Brief
Rewrite the listing below, replacing "Given" with "Goal" everywhere it appears and leaving everything else as it is.

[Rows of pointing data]

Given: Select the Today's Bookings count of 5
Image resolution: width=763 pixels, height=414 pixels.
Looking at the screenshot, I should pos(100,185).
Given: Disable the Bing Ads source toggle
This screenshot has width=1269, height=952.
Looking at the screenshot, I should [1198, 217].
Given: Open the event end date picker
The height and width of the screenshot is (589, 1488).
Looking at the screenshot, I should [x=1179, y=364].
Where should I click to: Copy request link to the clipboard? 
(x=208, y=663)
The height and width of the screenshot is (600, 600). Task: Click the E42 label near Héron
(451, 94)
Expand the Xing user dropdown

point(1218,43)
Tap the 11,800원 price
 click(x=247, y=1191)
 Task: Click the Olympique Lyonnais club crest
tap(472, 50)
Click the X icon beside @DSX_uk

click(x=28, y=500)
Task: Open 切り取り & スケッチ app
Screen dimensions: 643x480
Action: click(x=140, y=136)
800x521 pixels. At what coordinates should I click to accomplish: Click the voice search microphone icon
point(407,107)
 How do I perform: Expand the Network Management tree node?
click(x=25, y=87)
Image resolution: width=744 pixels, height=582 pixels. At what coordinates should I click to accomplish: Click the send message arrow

Worked solution
Goal: Select the Today's Bookings count of 5
Image resolution: width=763 pixels, height=414 pixels.
Looking at the screenshot, I should pos(100,185).
Goal: Disable the Bing Ads source toggle
This screenshot has width=1269, height=952.
Looking at the screenshot, I should [1198, 217].
Goal: Open the event end date picker
The height and width of the screenshot is (589, 1488).
Looking at the screenshot, I should [x=1179, y=364].
Where should I click to: Copy request link to the clipboard? 
(x=208, y=663)
The height and width of the screenshot is (600, 600). Task: Click the E42 label near Héron
(451, 94)
Expand the Xing user dropdown

point(1218,43)
Tap the 11,800원 price
 click(x=247, y=1191)
 Task: Click the Olympique Lyonnais club crest
tap(472, 50)
Click the X icon beside @DSX_uk

click(x=28, y=500)
Task: Open 切り取り & スケッチ app
Screen dimensions: 643x480
Action: click(x=140, y=136)
800x521 pixels. At what coordinates should I click to accomplish: Click the voice search microphone icon
point(407,107)
 How do I perform: Expand the Network Management tree node?
click(x=25, y=87)
Image resolution: width=744 pixels, height=582 pixels. At what coordinates should I click to accomplish: Click the send message arrow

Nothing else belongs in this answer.